The Art of War
A FINE ART: WAR AND THE WAR POSTER
Wartime art showed governmental views of the war in color images and arresting text. Some art critics believed World War I would restore vigor to art. Others saw the war creating a “healthy rivalry” in the “face-off” between America’s naiveté and Europe’s sophisticated modern art. The American war posters at the OSilas Gallery, lent to this exhibition by the Hudson River Museum, gained little from modern trends in European art, such as Cubism. American fine artists such as William Merritt Chase and Childe Hassam were still under the sway of earlier French Impressionism, while the nation’s book illustrators were more likely to feel kinship with earlier American fine artists like Thomas Eakins and Winslow Homer, who focused on representation and dramatic narrative. In the United States few front-rank artists directly engaged the theme of the war in their fine art. One exception was Childe Hassam, who showed victory in his famous flag paintings along New York City’s posh Fifth Avenue. The war’s violent carnage remained discreetly but firmly off Hassam’s canvases. Although the United States did not enter World War I until April 1917, almost three years after the conflict started, when it joined the ranks of the Allied Powers, a national publicity machine unprecedented in any previous American war was catapulted into being.
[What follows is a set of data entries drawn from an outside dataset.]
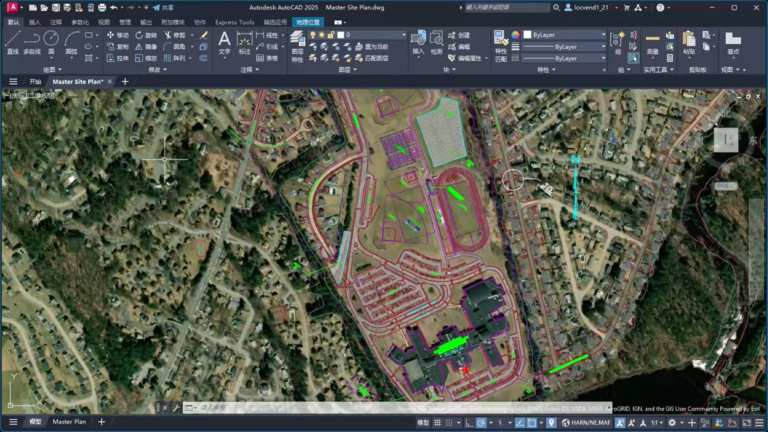The height and width of the screenshot is (432, 768).
Task: Toggle grid display in status bar
Action: pyautogui.click(x=437, y=423)
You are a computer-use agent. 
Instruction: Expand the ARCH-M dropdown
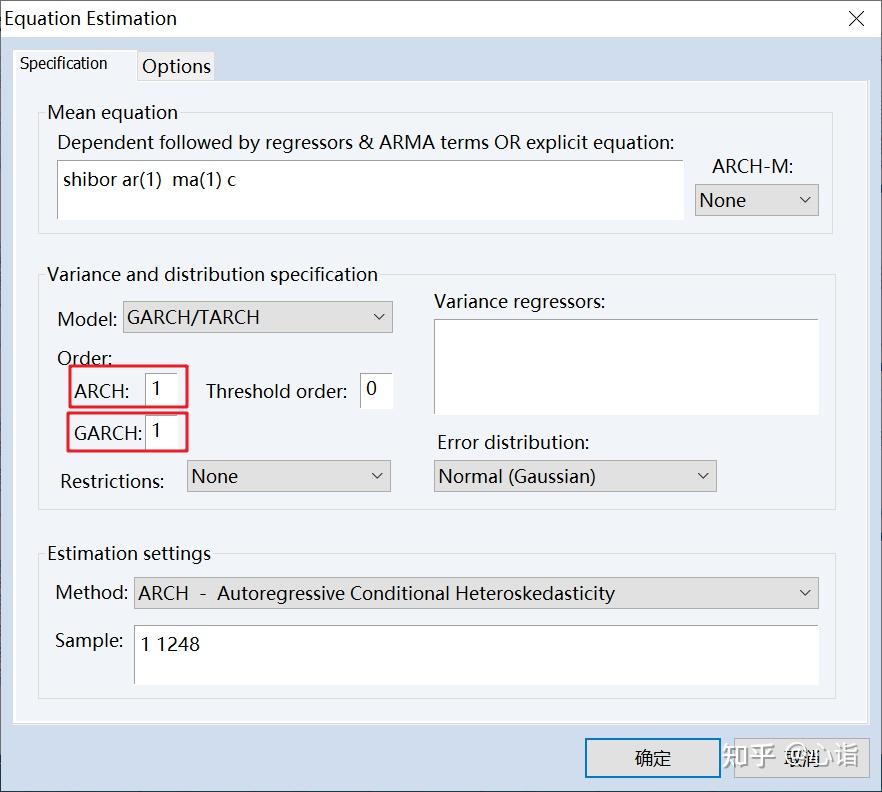(x=757, y=200)
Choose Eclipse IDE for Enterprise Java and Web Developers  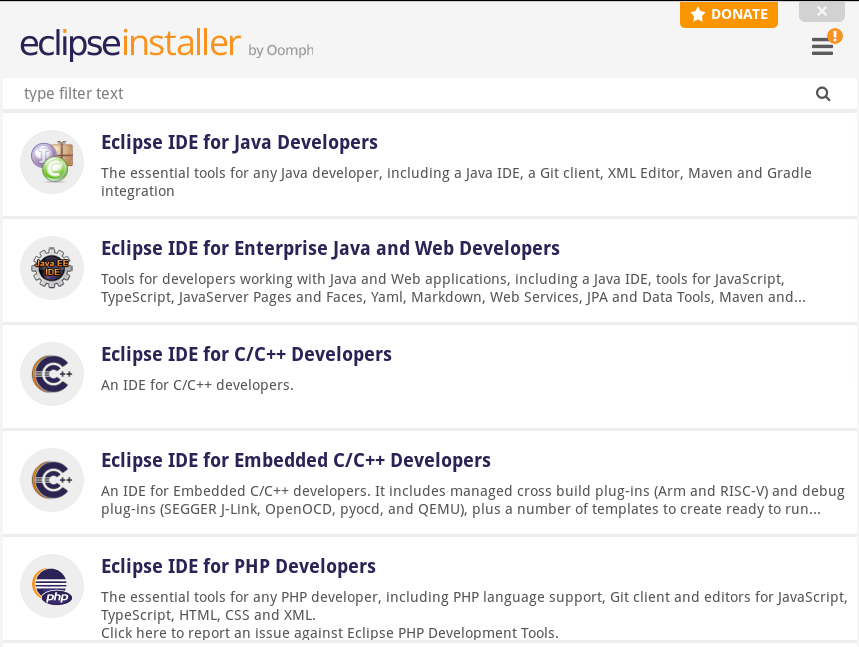click(330, 248)
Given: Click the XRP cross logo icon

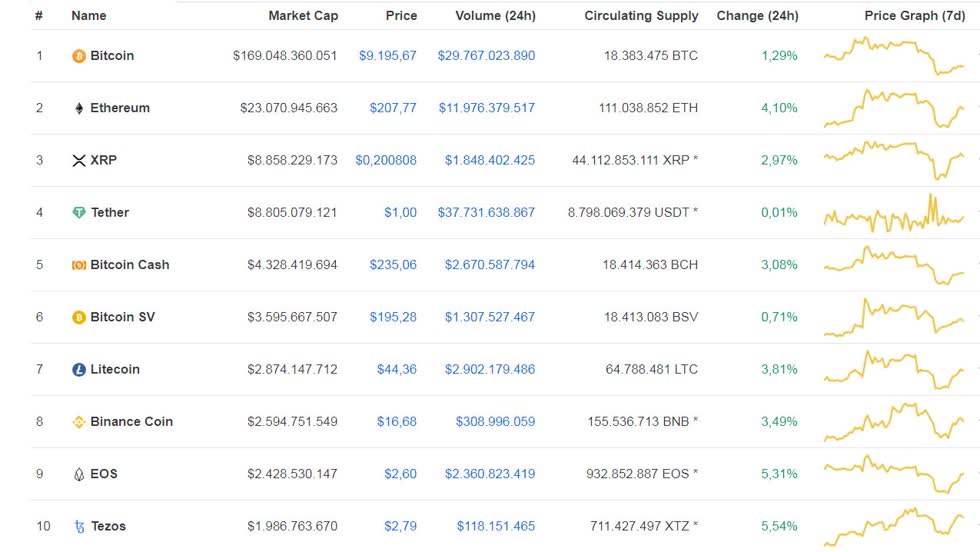Looking at the screenshot, I should click(x=79, y=161).
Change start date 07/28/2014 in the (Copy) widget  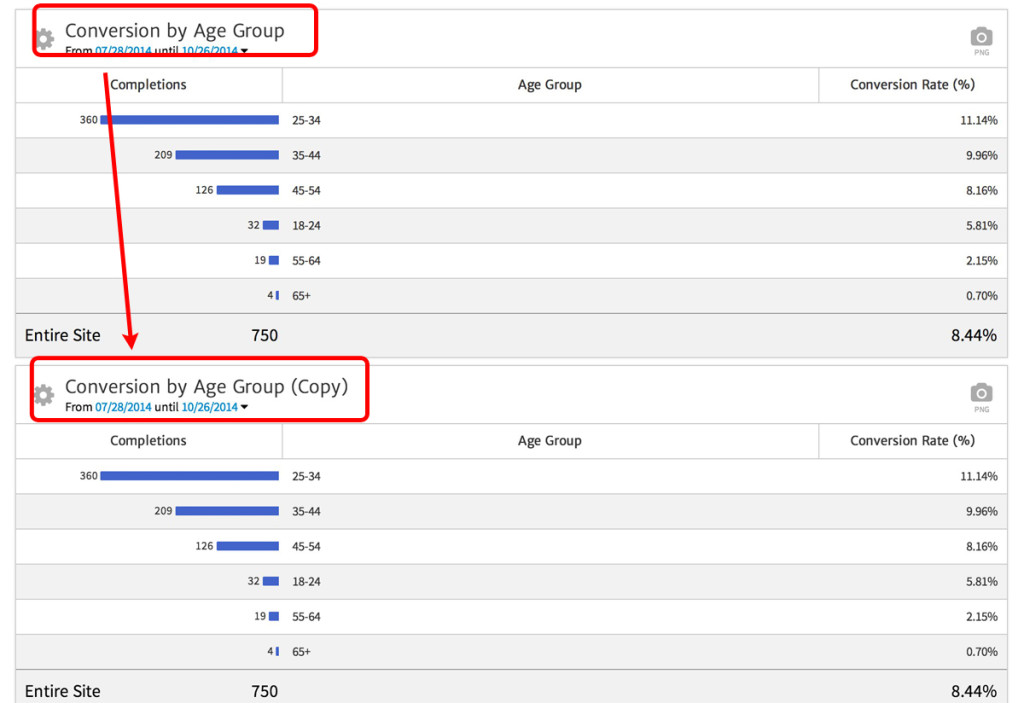[123, 407]
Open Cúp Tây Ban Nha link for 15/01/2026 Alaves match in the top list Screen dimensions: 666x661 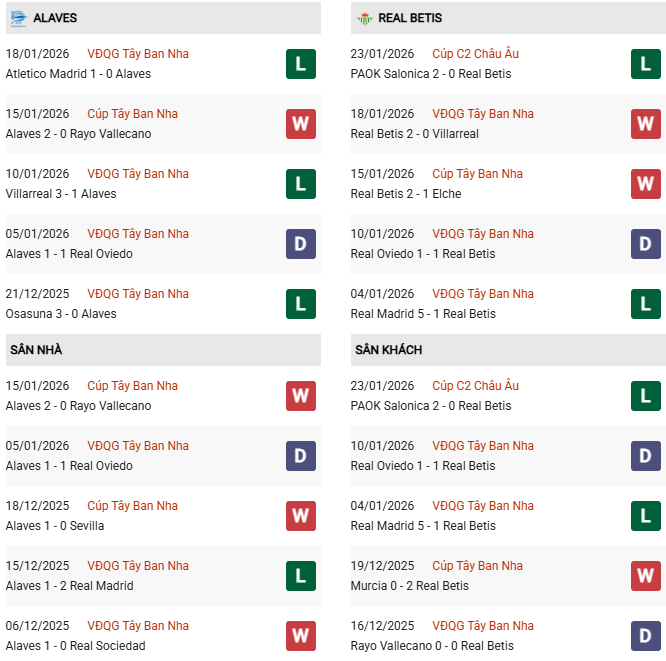pyautogui.click(x=132, y=114)
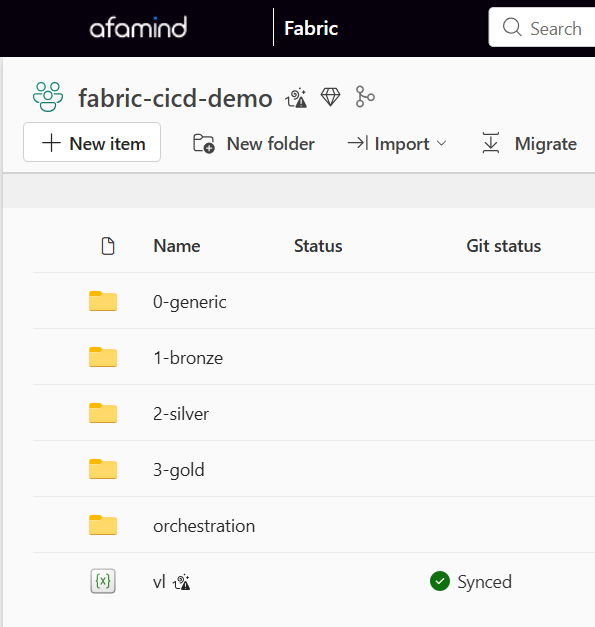Image resolution: width=595 pixels, height=627 pixels.
Task: Open the Git source control branch icon
Action: coord(365,96)
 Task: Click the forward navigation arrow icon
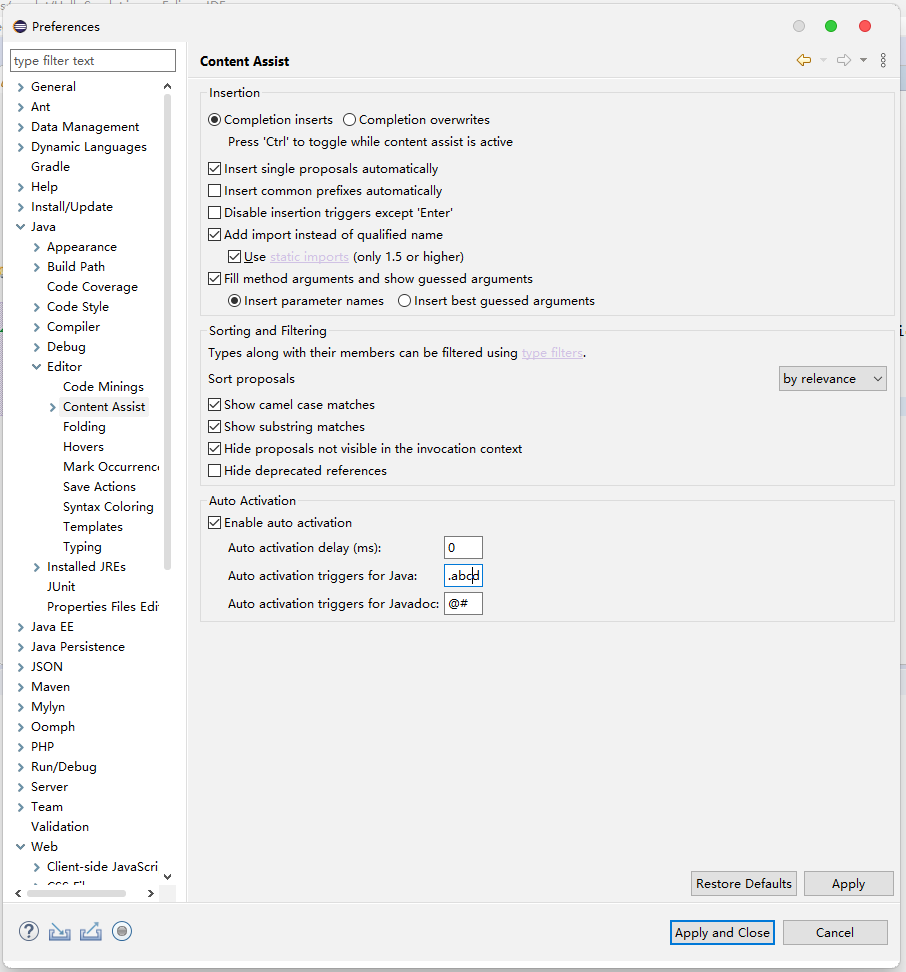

The United States government realized that Americans were ambivalent about the war before 1917 and that substan – tial opposition to the struggle remained, even after America declared war. Artists were split, too. Some supported the war. Others, social critics of the United States government, opposed it, both before, and more controversially after, America entered the fray. Propaganda posters pulled on the people’s conflicting emotions. One of the most evocative of the beseeching posters is The Greatest Mother in the World, painted by Alonzo Earl Foringer for the Red Cross Christmas Roll, instantly reminiscent of Michelangelo’s sculpture the Pieta, including the sculptural drapings, the over-scale Mary figure, and the diminutive wounded soldier (in this instance in place of Christ brought down from the Cross). The poster creates the analogy of the Virgin Mary as universal caregiver and protector, and equates her caring with the work of a nurse from the Red Cross, the international agency of caregiving [No. 6].